■ TO BE DONE: Put the records into a Markdown table with the columns Row and Entry, one numbered row per line and no blank lines. Start with the line that contains "history [904, 682]" and continue through the end of the records.

Stored items from a collection
----

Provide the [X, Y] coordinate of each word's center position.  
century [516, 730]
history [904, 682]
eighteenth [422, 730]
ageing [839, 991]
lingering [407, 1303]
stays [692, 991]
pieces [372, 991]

----

■ EXERCISE SOLUTION:
| Row | Entry |
|---|---|
| 1 | history [904, 682] |
| 2 | eighteenth [422, 730] |
| 3 | ageing [839, 991] |
| 4 | lingering [407, 1303] |
| 5 | stays [692, 991] |
| 6 | pieces [372, 991] |